リアVSセシル
闘技場に上がるセシルを確認したリアは、刀を抜かず、柄に手を掛けると腰を落とす。
それを確認し、セシルも魔方陣から短銃を二丁取り出した。
「居合いですか副長、渋いっすねえ」
「へえ、知ってんのかお嬢ちゃん。
おかしな話しだ、師匠から教わったコレは何処ぞの島国の技らしいんだが、なんで年端もいかねえお前が知ってんのかねえ」
「まあ、博識なんで。
で、副長、開始の合図はどうします?」
「博識ねえ、まあ良いがな。
いつでも来いセシル、じゃなきゃ叩き切る」
「了解、んじゃ、遠慮なく」
居合いの構えのままのリアに短銃二丁の銃口を向け、引き金を引くセシル。
魔力で編まれた銃弾が数発ずつ銃口から放たれ、真っ直ぐリアに向かう。
普通の銃弾に峰打ちなどあろう筈も無く当たれば死、良くて重傷、そんなセシルの魔力で編まれた銃弾はリアに届く事は無かった。
「っは、あんだけの銃弾をたたき落としますか」
「様子見とかしてんな、全力で来い」
観客席から試験の様子を見ていた正規兵の目でもってしても、リアが刀を抜いた瞬間は見えなかった。
しかし、銃弾が全てリアの眼前ではじけ飛び、結界に当たって消えたところを見ると、リアが銃弾を全て斬り伏せたというのは安易に想像できた。
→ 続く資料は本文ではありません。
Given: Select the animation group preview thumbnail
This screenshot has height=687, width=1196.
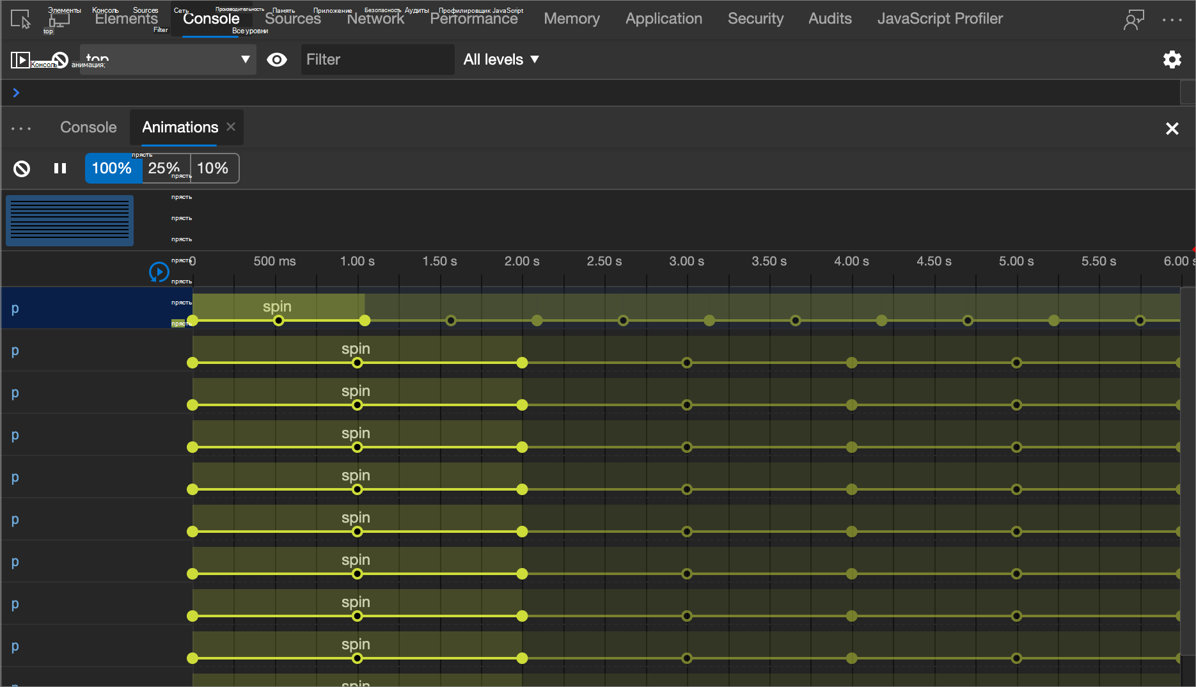Looking at the screenshot, I should [x=70, y=221].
その瞬間を確認していたのは相対していたセシルと観戦しているキャロル。
そして観戦席から見下ろすトゥルースの面々のみ。
「あんなお嬢さんがリア副長の特別試験に合格したってマジなんすか?」
「総隊長のお言葉ですから、まず間違いないかと」
中肉中背、銀髪の青年が発した疑問に、金髪縦ロールのお嬢様が応えた。
両名共にトゥルースの一員である。
リアが刀の柄に掛けた手に力を加える。
やや前傾姿勢になり、攻撃の態勢に入ったというのが見て取れた。
そう認識した瞬間、リアとセシルの距離、大股で数えて優に十歩程の距離を一瞬で詰めたリアはセシルの眼前に迫ると、刀を抜く為に力を込める。
しかし、セシルはその動きを読んでか、飛び上がってリアが抜こうとした刀の柄の先端を踏み、リアの抜刀を防ぐと、銃口をリアの眼前に向け引き金を引いた。
「っち」
「うっへぇ、当たんねえのかよ」
セシルの放った弾丸を間一髪避けるリア、弾丸はリアの髪を掠めて闘技台に穴を穿つ。
リアは力任せにセシルを弾き飛ばし、刀を抜く。
弾き飛ばされたセシルは身を翻して難なく着地するが、再びリアが目前に迫った。
剣戟というべきなのか、リアの攻撃を短銃二丁で防ぎつつ、隙あらば銃口を向けて弾丸を放つ。
しかし両者、決定打を与えられない。
と、不意にセシルが数発、あらぬ方向に銃口を向け引き金を引く。
しかし弾丸が放たれる事は無く。
変わりに二人を取り囲むように魔方陣が現れたかと思うと、その魔方陣から熱線が放たれ、リアに向かった。
「うお!」
思わず飛び退くリア、その隙にセシルは短銃二丁を捨て、魔方陣からライフル型の銃を取り出すとリアに照準を合わせた。